▶ EXCERPT PROVIDED
▬▬▬▬▬▬
The microprocessor 35 is provided with data indicative of the time duration of a positive or a negative slope of the input signal Vin, and data indicative of the magnitude of the maxima and the minima respectively of the input signal Vin. This provides both frequency information in the form of slope coefficients and amplitude information maxima and minima to the microprocessor 35 for data manipulation according to a desired algorithm.
It can be seen that the limiting factors as to the timing resolution of the system 1 is the frequency of the master clock 26 and the response time of the differential comparators 6, 7. Further it can be seen that this technique allows for a sampling rate of the input signal waveform Vin that is equal to the normal Nyquist uniform sampling theorem criterion of equal to or greater than two times the maximum frequencies of the input signal Vin, yet provides frequency information of the input signal waveform Vin through slope timing with a resolution (frequency discrimination) equivalent to that for which large record lengths and lengthy discrete fourier transform processing times would be required as in prior art methods.
It is apparent that the above described circuit and technique provides essentially a real-time quasi fourier transform system which is capable of performing the time to frequency domain transformation of the highest frequency component of an input signal waveform.
As the processing system 1 described herein also provides for the reconstruction of an analog waveform from slope time and magnitude coefficients as will later be described, it is possible for various forms of manipulation to take place in the digital domain. Modification of the magnitude and/or frequency data may be desirable, as examples, for the purposes of digital filtering, signature analysis, frequency shifting, or bandwidth compression.
The microprocessor 35 is connected to a Read-Only-Memory (ROM) 37 via line 43. The ROM 37 contains the appropriate microcode for the control of the microprocessor 35 in order to provide the various sequence of events heretofore described. The ROM 37 may also contain the appropriate microcode to allow the microprocessor 35 to perform a manipulation of the slope time and magnitude data. The slope time and magnitude data can be stored in and/or read from a RAM 36 via line 30 by the microprocessor 35. The size of the RAM 36 will be dictated by the desired manipulation to be performed on the sampled input signal.
Although FIG. 1 does not depict such a configuration it is possible to output the slope time and magnitude data from the microprocessor 35 in a known manner for digital transmission either prior to or after manipulation.
As mentioned previously, the processing system 1 also provides for the construction of a continuous analog output signal from the slope time and magnitude data whether manipulated or unmanipulated. Analog transmission is provided thereafter.
▬▬▬▬▬▬
▶ DATA RECORDS

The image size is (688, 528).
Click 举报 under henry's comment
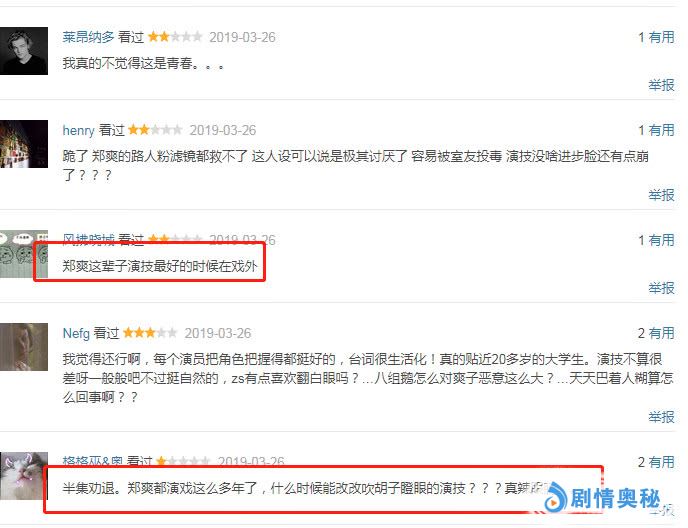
▬▬▬▬▬▬
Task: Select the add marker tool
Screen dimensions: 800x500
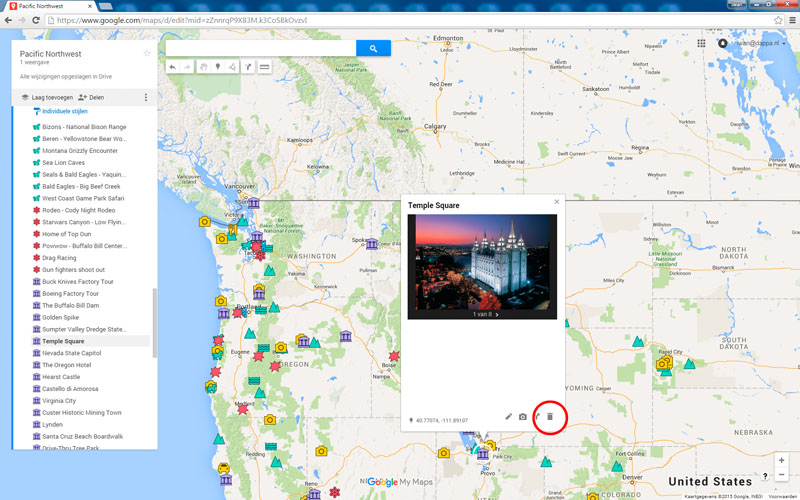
▬▬▬▬▬▬
▶ PARTS OF THE EXERCISE
A) Set down the slope-timing passage word for word, starting at "It is apparent" and ending at "input signal waveform.".
B) Answer these questions from the slope-timing passage:
(i) What two factors limit the timing resolution of the system?
(ii) In which memory does the microprocessor store the slope time and magnitude data, and over which line?
(iii) What four purposes are given as examples for modifying the magnitude and/or frequency data?
C) Write the next part of the slope-timing passage, starting after its final sentence.

▶ TASK RESULTS
A)
It is apparent that the above described circuit and technique provides essentially a real-time quasi fourier transform system which is capable of performing the time to frequency domain transformation of the highest frequency component of an input signal waveform.

B)
(i) The frequency of the master clock 26 and the response time of the differential comparators 6, 7.
(ii) RAM 36, over line 30.
(iii) Digital filtering, signature analysis, frequency shifting, and bandwidth compression.

C)
The microprocessor 35 sends out the appropriate magnitude data (whether maxima or minima) to a digital to analog converter (D to A) 40 Via line 62. The D to A 40 converts the digital data at its input line 62 and converts the data to an analog magnitude value given by the digital data. A digital to analog conversion may be initiated by the microprocessor 35 via line 63. An analog output value representing the analog magnitude will appear on line 61 from the D to A 40 after the completion of the conversion process. The D to A 40 need only have a conversion speed equal to the conversion speed of the A to D 41.
The analog output 61 from the D to A 40 is fed to the inputs of two sample and holds 68, 69. The positive peak sample and hold 60 receives its input via line 73, and negative peak sample and hold 69 receives its input via line 74. The positive peak sample and hold 68 may be signalled to acquire an analog value by microprocessor 35 via control line 66. Alternatively, negative peak sample and hold 69 may be signalled to acquire an analog by microprocessor 35 via control line 78. Thus, the microprocessor 35 dictates whether positive peak sample and hold 68 or negative peak sample and hold 69 acquires the analog output value 61 from the A to D 40.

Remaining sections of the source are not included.